To support pearl aquaculture in the Pacific region we investigated whether black lip pearl oysters Pinctada margaritifera, were susceptible to infection with OsHV-1. P. margaritifera was not sensitive to OsHV-1 mvar and was not an effective host/carrier.
Tan TLS, Paul-Pont I, Evans OM, Watterson D, Young P, Whittington RJ, Fougerouse A, Bichet H, Barnes AC and Dang C (2015). Resistance of black-lip pearl oyster, Pinctada margaritifera, to infection by Ostreid herpes virus 1 uvar under experimental challenge may be mediated by humoral immunity. Fish and Shellfish Immunology 44: 232-240.

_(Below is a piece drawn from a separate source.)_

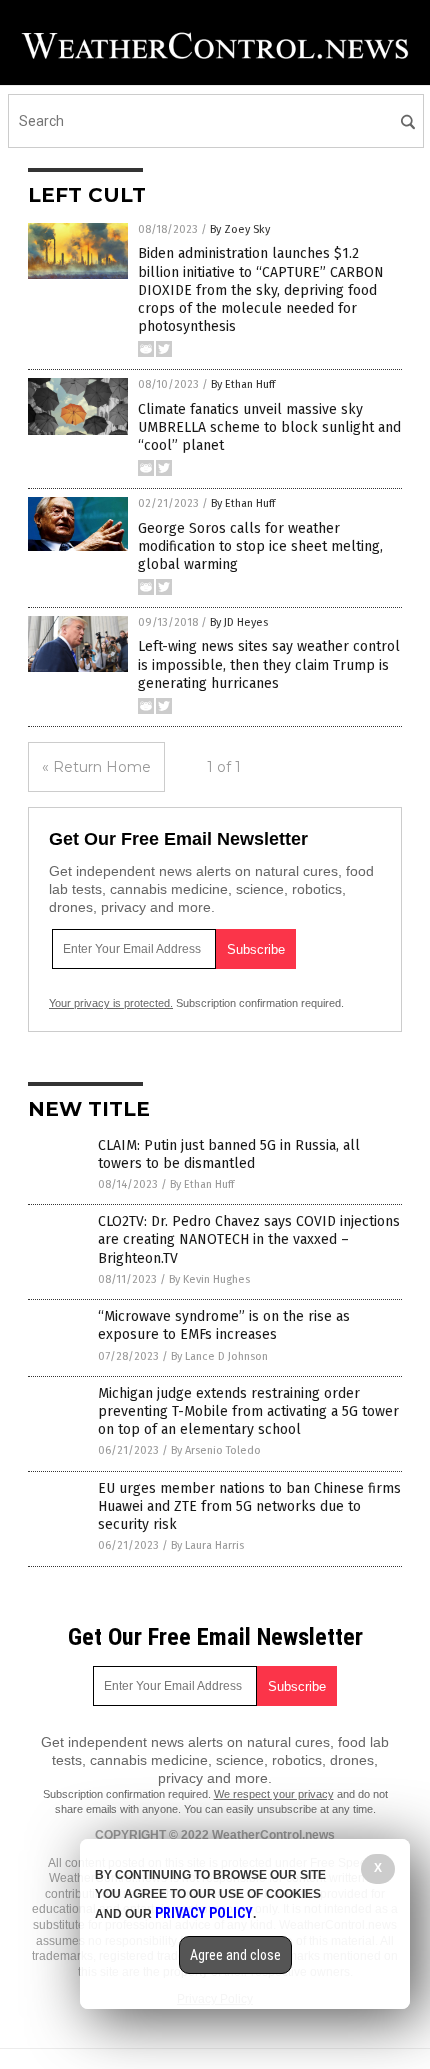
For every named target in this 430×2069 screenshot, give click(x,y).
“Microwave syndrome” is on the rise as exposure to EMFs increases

Summary: Ostreid herpesvirus 1 (OsHV-1) has induced mass mortalities of the larvae and spat of Pacific oysters, Crassostrea gigas, in Europe and, more recently, in Oceania. The production of pearls from the Black-lip pearl oyster, Pinctada margaritifera, represents the second largest source of income to the economies of French Polynesia and many Pacific Island nations that could be severely compromised in the event of a disease outbreak. Coincidentally with the occurrence of OsHV-1 in the southern hemisphere, C. gigas imported from New Zealand and France into French Polynesia tested positive for OsHV-1. Although interspecies viral transmission has been demonstrated, the transmissibility of OsHV-1 to P. margaritifera is unknown. We investigated the susceptibility of juvenile P. margaritifera to OsHV-1 mvar that were injected with tissue homogenates sourced from either naturally infected or healthy C. gigas. The infection challenge lasted 14 days post-injection (dpi) with sampling at 0, 1, 2, 3, 5, 7 and 14 days. Mortality rate, viral prevalence, and cellular immune responses in experimental animals were determined. Tissues were screened by light microscopy and TEM. Pacific oysters were also challenged and used as a positive control to validate the efficiency of OsHV-1 mvar infection. Viral particles and features such as marginated chromatin and highly electron dense nuclei were observed in C. gigas but not in P. margaritifera. Mortality rates and hemocyte immune parameters, including phagocytosis and respiratory burst, were similar between challenged and control P. margaritifera. Herpesvirus-inhibiting activity was demonstrated in the acellular fraction of the hemolymph from P. margaritifera, suggesting that the humoral immunity is critical in the defence against herpesvirus in pearl oysters. Overall, these results suggest that under the conditions of the experimental challenge, P. margaritifera was not sensitive to OsHV-1 mvar and was not an effective host/carrier. The nature and spectrum of activity of the humoral antiviral activity is worthy of further investigation.